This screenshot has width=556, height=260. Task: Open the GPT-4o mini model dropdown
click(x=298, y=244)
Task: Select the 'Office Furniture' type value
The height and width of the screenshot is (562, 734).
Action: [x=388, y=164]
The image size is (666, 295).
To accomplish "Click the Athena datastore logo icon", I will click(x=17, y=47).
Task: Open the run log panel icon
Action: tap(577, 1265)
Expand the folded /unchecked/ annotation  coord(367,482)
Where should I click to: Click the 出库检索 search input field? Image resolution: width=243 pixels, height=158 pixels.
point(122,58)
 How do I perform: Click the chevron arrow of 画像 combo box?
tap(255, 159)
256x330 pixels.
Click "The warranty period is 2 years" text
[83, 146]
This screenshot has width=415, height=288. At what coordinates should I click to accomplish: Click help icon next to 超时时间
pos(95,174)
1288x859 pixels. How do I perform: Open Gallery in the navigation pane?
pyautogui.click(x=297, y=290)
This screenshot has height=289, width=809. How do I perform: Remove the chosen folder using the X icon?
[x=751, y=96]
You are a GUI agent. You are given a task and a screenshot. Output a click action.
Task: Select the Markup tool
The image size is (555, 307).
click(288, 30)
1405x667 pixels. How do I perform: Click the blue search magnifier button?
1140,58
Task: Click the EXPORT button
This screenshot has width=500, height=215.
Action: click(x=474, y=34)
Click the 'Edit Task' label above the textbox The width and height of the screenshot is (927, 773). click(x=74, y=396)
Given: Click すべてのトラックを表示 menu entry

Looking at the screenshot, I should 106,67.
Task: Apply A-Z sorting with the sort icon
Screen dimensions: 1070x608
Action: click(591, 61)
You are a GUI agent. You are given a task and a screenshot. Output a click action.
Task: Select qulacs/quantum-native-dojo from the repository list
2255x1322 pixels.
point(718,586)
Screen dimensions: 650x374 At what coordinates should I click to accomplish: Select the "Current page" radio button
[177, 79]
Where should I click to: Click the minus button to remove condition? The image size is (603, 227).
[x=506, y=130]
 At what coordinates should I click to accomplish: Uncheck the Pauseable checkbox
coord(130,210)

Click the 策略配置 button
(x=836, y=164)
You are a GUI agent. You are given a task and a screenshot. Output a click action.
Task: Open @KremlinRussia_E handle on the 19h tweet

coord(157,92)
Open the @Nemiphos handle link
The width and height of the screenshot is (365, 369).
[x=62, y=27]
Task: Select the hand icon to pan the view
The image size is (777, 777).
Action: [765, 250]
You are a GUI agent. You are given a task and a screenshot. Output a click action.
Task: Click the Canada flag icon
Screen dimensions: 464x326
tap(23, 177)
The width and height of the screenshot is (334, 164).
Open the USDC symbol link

_____

▸ **What the task asks**: Gather every line from the records above that contains the string "size", and copy each of those lines in full.

▸ **Solution to this problem**:
The image size is (666, 295).
The image size is (555, 307).
Where should I click to: Click the minus button to remove condition? The image size is (603, 227).
The image size is (777, 777).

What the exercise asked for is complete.